Goal of the exercise
Among the entries below, find the line with "Instruction: Remove an" and the line with "Click the Username field label". Return exactly those lines and every line between them, but no pictures.

• • •

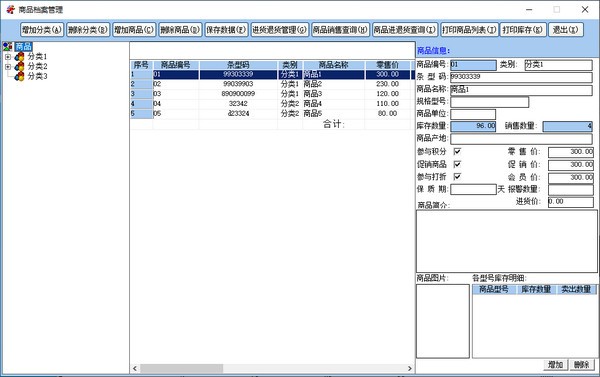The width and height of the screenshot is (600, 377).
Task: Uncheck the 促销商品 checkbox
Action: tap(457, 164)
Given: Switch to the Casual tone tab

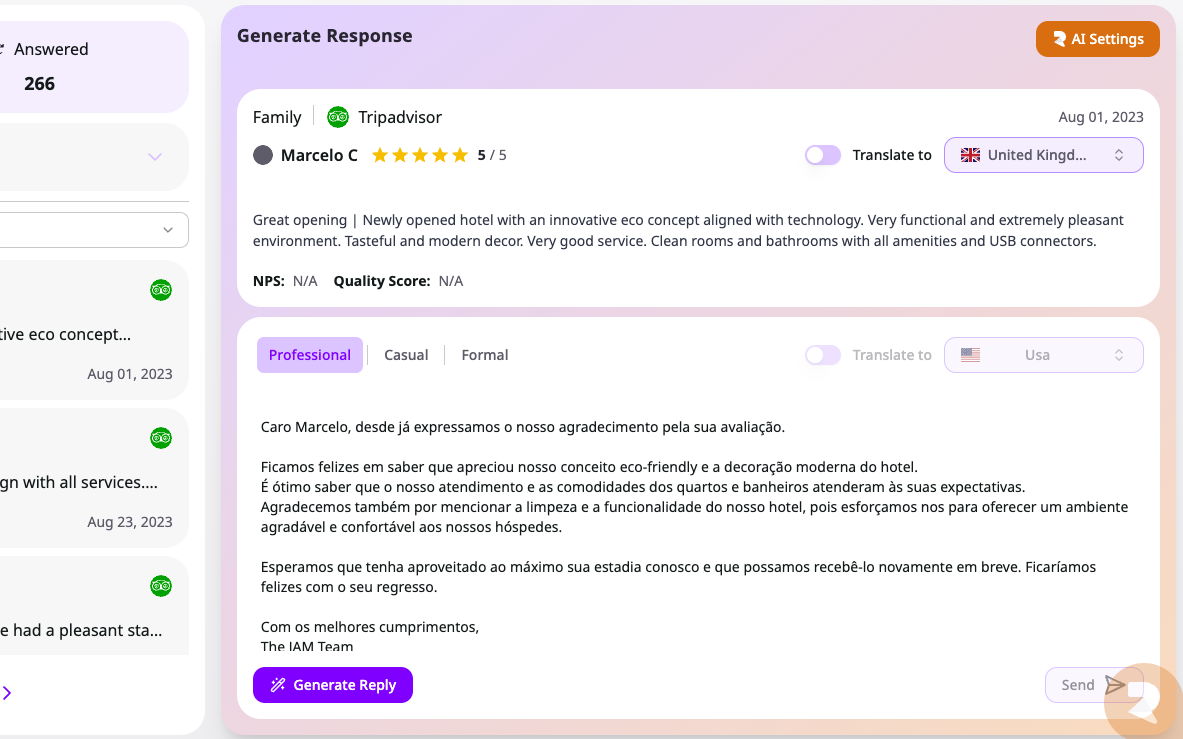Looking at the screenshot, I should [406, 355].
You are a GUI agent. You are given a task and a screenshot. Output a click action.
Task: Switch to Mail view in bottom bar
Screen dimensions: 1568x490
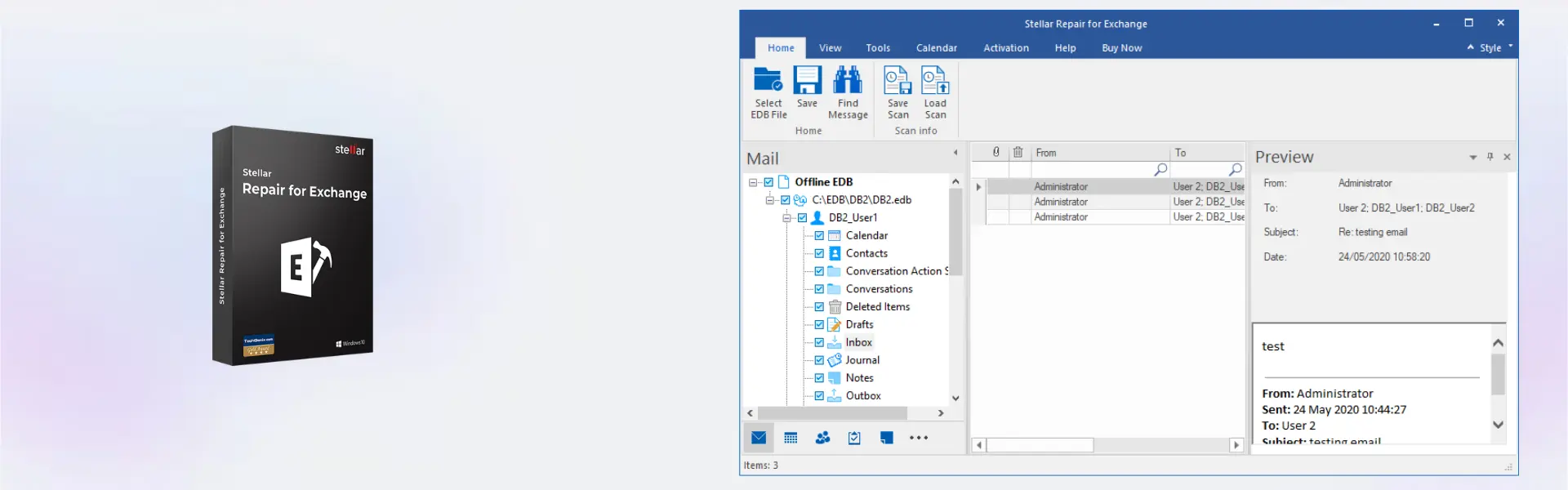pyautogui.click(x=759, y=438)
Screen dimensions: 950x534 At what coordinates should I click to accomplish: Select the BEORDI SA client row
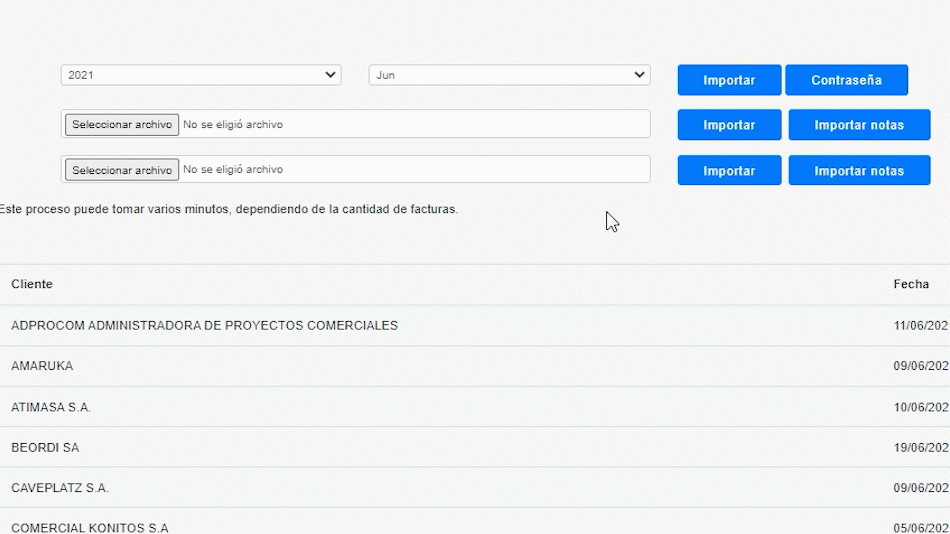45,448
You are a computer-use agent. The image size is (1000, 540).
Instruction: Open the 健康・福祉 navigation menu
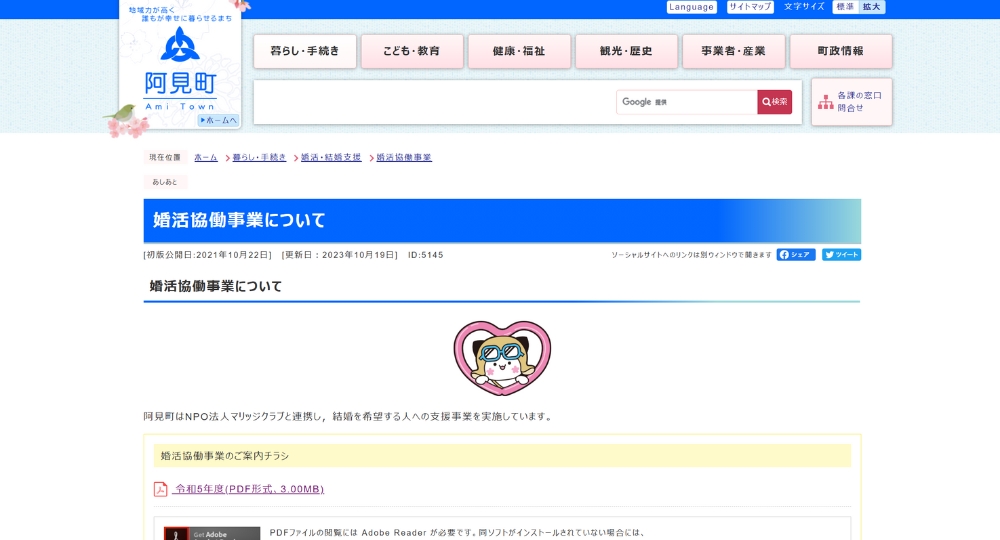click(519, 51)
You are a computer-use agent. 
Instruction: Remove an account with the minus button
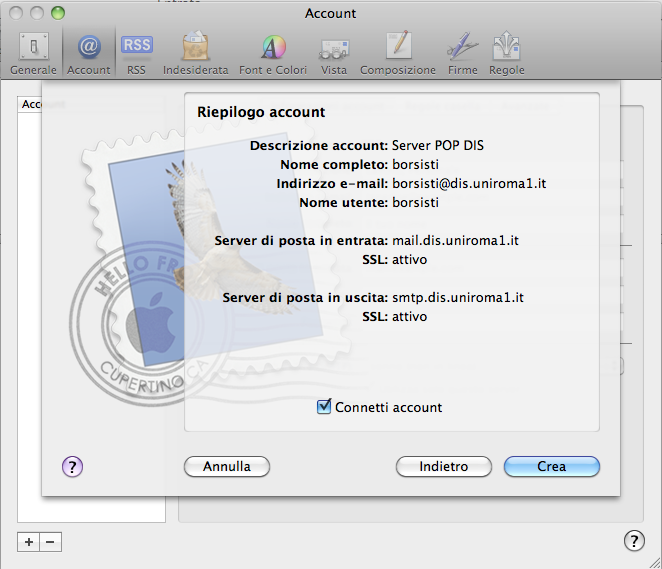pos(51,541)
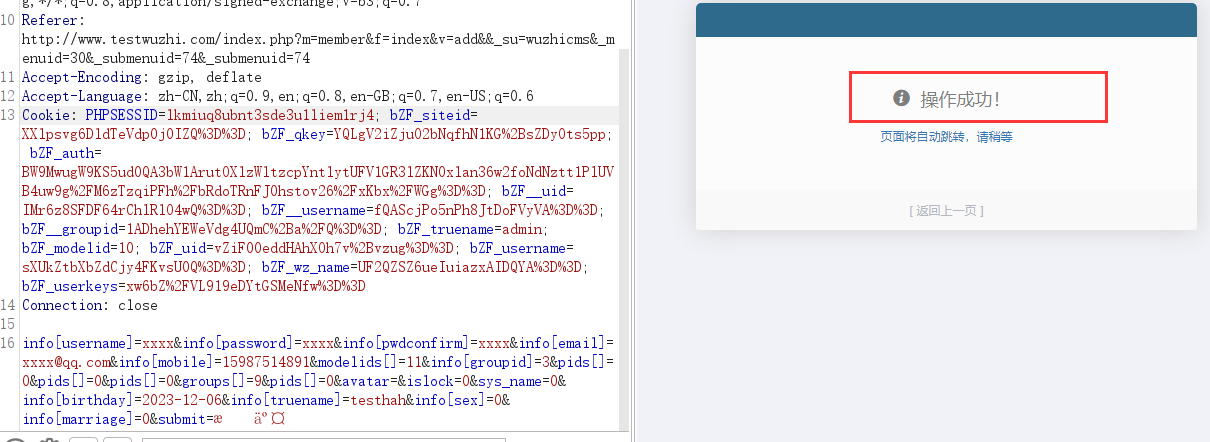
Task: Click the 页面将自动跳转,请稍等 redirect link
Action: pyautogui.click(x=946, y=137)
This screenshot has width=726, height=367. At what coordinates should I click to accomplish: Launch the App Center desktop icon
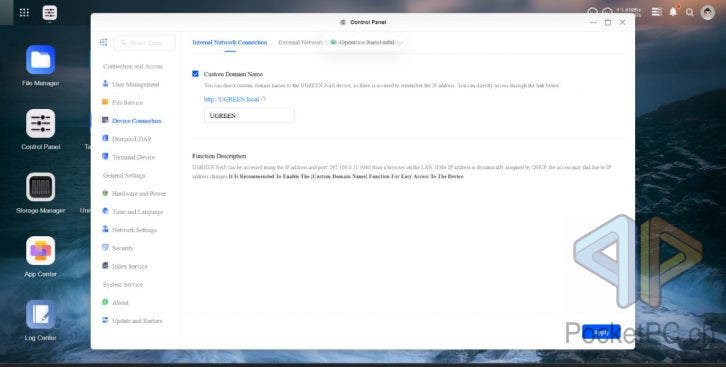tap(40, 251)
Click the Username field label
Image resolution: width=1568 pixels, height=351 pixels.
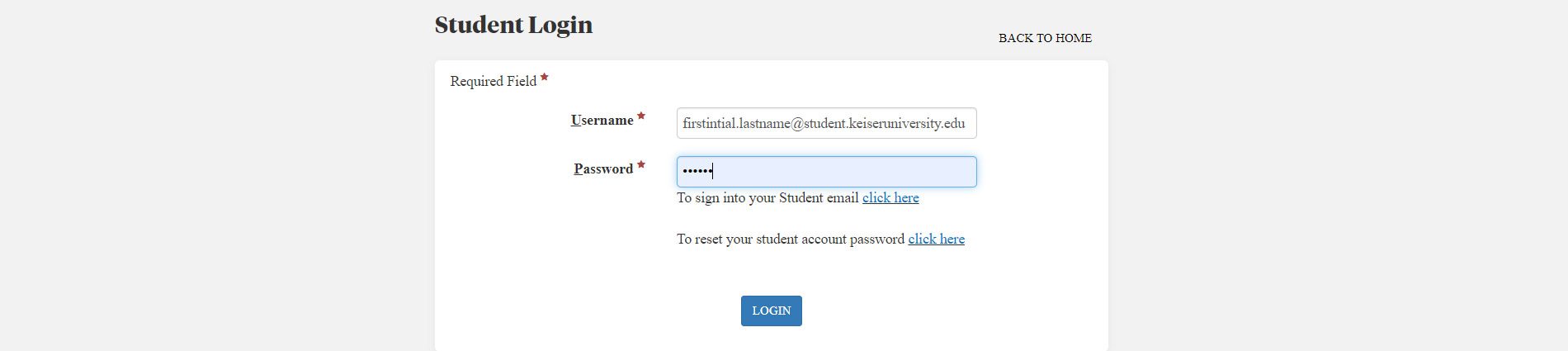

• • •

Exercise response
Instruction: Remove an account with the minus button
pos(51,541)
Task: Click the 页面将自动跳转,请稍等 redirect link
Action: pyautogui.click(x=946, y=137)
This screenshot has width=726, height=367. At what coordinates should I click to accomplish: Launch the App Center desktop icon
tap(40, 251)
Click the Username field label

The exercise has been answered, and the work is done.